* **BRIEF**:
Write out exactly the lines below that run from the one containing "Compare (32, 2104)" through the one containing "Image resolution: width=328, height=2576.", both included, with no other lines.

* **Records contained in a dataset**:
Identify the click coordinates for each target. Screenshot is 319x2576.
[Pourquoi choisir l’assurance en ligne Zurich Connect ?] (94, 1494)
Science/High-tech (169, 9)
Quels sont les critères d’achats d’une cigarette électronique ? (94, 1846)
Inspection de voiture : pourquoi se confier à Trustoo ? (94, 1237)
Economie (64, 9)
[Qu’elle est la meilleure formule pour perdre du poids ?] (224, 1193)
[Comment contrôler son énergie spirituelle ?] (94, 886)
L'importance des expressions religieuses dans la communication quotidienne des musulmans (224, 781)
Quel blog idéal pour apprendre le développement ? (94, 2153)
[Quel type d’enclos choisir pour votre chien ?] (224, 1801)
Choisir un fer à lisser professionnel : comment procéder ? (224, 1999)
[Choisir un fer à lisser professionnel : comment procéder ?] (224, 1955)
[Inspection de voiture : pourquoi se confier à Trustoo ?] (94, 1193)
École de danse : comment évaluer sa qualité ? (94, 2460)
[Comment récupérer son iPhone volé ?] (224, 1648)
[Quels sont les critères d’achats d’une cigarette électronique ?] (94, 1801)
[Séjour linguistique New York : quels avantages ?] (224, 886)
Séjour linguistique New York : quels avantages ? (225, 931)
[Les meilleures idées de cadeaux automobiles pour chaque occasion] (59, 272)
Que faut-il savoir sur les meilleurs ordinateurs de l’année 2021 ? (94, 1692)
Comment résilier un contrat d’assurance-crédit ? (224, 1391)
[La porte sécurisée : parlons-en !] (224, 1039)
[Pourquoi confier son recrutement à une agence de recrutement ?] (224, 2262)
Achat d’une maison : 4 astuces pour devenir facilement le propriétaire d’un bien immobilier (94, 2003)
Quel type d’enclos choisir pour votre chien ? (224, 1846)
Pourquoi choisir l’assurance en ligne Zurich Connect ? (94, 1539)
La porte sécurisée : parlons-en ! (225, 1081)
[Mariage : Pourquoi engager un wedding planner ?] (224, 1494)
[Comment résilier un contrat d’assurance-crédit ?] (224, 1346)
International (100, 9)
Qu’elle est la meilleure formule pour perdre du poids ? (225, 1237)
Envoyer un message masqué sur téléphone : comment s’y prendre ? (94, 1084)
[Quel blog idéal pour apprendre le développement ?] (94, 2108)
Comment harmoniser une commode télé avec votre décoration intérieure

* * *

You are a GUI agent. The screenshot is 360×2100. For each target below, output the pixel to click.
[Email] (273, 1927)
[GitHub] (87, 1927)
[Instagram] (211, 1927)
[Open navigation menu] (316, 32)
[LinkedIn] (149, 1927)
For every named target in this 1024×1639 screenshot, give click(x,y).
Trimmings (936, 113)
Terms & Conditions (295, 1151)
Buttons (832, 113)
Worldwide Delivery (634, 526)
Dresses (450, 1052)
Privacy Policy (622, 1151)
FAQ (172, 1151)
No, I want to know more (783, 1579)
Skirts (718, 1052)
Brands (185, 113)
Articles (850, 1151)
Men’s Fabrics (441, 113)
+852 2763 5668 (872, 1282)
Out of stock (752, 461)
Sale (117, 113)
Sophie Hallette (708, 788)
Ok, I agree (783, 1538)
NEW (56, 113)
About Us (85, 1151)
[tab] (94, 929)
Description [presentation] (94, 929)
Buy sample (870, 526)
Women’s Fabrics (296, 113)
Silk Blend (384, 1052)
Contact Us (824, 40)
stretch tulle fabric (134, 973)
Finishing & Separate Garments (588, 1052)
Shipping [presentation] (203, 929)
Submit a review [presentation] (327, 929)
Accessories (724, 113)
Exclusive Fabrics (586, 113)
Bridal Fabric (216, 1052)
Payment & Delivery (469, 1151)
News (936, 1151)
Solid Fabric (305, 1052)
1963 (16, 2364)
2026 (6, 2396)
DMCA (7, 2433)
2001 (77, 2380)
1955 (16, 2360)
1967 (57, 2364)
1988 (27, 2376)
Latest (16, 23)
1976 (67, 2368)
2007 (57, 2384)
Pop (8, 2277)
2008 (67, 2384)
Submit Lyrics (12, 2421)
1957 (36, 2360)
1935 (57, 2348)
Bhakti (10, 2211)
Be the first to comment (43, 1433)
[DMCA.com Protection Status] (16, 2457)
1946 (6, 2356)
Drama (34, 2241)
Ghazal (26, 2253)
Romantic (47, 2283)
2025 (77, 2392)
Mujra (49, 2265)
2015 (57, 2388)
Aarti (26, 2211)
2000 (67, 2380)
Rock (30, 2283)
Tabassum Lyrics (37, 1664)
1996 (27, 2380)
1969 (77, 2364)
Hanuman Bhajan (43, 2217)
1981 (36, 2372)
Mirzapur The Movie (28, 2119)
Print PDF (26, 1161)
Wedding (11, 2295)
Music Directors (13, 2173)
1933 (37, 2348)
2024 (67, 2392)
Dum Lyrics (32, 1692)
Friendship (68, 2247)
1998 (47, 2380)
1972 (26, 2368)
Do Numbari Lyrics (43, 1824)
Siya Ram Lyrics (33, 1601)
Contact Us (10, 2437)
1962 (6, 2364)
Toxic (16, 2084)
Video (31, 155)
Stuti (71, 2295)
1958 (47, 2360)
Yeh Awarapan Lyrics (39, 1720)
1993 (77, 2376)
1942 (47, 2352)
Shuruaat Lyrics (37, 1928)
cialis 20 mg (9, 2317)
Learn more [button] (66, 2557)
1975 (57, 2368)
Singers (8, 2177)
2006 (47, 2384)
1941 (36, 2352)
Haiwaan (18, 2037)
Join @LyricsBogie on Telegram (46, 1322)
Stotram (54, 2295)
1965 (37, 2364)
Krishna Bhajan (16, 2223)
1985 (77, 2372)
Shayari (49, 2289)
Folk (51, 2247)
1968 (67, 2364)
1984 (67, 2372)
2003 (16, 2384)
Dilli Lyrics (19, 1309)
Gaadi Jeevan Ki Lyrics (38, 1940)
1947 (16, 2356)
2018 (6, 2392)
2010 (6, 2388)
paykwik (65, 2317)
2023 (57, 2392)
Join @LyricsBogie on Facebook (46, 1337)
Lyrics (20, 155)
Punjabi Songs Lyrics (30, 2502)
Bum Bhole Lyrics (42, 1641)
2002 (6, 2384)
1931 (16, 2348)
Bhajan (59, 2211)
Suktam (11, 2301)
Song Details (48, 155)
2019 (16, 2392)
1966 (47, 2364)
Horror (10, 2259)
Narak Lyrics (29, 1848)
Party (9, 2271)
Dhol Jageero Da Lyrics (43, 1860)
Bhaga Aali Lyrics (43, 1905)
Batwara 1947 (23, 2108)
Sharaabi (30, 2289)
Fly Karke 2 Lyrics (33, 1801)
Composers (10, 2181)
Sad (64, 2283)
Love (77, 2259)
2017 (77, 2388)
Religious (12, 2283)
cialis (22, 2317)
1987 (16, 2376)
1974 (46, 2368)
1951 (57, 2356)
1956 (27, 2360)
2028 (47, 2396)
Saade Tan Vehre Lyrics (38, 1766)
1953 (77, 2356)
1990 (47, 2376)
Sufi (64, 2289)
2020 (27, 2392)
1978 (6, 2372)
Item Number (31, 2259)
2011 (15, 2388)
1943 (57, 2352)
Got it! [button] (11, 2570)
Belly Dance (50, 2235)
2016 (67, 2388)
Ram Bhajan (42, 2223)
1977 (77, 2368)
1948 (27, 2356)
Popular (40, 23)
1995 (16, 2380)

...

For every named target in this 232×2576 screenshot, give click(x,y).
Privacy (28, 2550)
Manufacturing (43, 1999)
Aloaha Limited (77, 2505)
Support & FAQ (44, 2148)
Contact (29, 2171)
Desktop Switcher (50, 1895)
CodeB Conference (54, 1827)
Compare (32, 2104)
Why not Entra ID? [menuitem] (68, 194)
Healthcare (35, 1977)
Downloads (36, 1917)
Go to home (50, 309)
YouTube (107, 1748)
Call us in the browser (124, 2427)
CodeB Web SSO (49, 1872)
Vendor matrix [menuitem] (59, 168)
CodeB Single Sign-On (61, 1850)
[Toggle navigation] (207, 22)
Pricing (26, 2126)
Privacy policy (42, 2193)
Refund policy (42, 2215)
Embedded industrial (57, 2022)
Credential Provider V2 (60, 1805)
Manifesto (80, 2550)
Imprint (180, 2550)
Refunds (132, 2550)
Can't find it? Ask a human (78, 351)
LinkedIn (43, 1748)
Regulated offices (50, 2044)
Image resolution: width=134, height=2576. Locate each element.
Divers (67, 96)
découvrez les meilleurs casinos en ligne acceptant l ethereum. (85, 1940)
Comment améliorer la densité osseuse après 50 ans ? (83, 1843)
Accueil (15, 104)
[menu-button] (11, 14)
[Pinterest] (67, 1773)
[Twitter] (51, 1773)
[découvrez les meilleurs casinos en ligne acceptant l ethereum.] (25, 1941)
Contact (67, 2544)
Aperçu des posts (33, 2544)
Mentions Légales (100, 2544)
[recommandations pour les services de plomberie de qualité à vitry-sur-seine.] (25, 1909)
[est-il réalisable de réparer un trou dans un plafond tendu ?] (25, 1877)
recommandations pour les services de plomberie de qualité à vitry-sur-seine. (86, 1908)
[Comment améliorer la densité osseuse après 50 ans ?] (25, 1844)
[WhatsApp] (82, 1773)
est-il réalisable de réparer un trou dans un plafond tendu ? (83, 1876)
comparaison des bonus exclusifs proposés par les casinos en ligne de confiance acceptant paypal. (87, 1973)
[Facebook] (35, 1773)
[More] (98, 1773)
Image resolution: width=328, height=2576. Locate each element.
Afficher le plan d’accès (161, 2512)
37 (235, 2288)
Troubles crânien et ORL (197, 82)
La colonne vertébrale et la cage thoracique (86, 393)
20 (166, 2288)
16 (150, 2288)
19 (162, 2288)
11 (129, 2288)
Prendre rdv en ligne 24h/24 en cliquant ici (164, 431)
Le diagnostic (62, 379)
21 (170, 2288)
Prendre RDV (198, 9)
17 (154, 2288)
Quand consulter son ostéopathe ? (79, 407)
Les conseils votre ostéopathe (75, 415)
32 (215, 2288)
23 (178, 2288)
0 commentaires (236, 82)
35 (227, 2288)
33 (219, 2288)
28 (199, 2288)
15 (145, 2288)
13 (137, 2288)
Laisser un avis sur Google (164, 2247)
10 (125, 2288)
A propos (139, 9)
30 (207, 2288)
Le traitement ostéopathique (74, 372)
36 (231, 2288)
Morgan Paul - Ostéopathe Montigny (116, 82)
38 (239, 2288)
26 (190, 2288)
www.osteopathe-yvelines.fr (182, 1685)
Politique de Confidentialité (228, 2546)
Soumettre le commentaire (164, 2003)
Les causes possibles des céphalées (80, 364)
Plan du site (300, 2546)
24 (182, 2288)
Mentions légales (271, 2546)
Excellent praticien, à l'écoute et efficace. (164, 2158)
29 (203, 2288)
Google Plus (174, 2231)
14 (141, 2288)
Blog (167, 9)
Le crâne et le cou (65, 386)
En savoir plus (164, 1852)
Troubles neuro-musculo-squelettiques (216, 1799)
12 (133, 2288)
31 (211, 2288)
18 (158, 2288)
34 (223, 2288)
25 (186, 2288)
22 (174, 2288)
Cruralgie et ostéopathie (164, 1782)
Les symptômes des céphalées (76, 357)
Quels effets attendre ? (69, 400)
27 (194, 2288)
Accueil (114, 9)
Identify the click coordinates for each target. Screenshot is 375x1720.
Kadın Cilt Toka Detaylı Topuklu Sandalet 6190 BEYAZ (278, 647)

* **RESULT FOR THIS TASK**:
Compare (32, 2104)
Why not Entra ID? [menuitem] (68, 194)
Healthcare (35, 1977)
Downloads (36, 1917)
Go to home (50, 309)
YouTube (107, 1748)
Call us in the browser (124, 2427)
CodeB Web SSO (49, 1872)
Vendor matrix [menuitem] (59, 168)
CodeB Single Sign-On (61, 1850)
[Toggle navigation] (207, 22)
Pricing (26, 2126)
Privacy policy (42, 2193)
Refund policy (42, 2215)
Embedded industrial (57, 2022)
Credential Provider V2 (60, 1805)
Manifesto (80, 2550)
Imprint (180, 2550)
Refunds (132, 2550)
Can't find it? Ask a human (78, 351)
LinkedIn (43, 1748)
Regulated offices (50, 2044)
Image resolution: width=134, height=2576. Locate each element.
Divers (67, 96)
découvrez les meilleurs casinos en ligne acceptant l ethereum. (85, 1940)
Comment améliorer la densité osseuse après 50 ans ? (83, 1843)
Accueil (15, 104)
[menu-button] (11, 14)
[Pinterest] (67, 1773)
[Twitter] (51, 1773)
[découvrez les meilleurs casinos en ligne acceptant l ethereum.] (25, 1941)
Contact (67, 2544)
Aperçu des posts (33, 2544)
Mentions Légales (100, 2544)
[recommandations pour les services de plomberie de qualité à vitry-sur-seine.] (25, 1909)
[est-il réalisable de réparer un trou dans un plafond tendu ?] (25, 1877)
recommandations pour les services de plomberie de qualité à vitry-sur-seine. (86, 1908)
[Comment améliorer la densité osseuse après 50 ans ?] (25, 1844)
[WhatsApp] (82, 1773)
est-il réalisable de réparer un trou dans un plafond tendu ? (83, 1876)
comparaison des bonus exclusifs proposés par les casinos en ligne de confiance acceptant paypal. (87, 1973)
[Facebook] (35, 1773)
[More] (98, 1773)
Image resolution: width=328, height=2576. Locate each element.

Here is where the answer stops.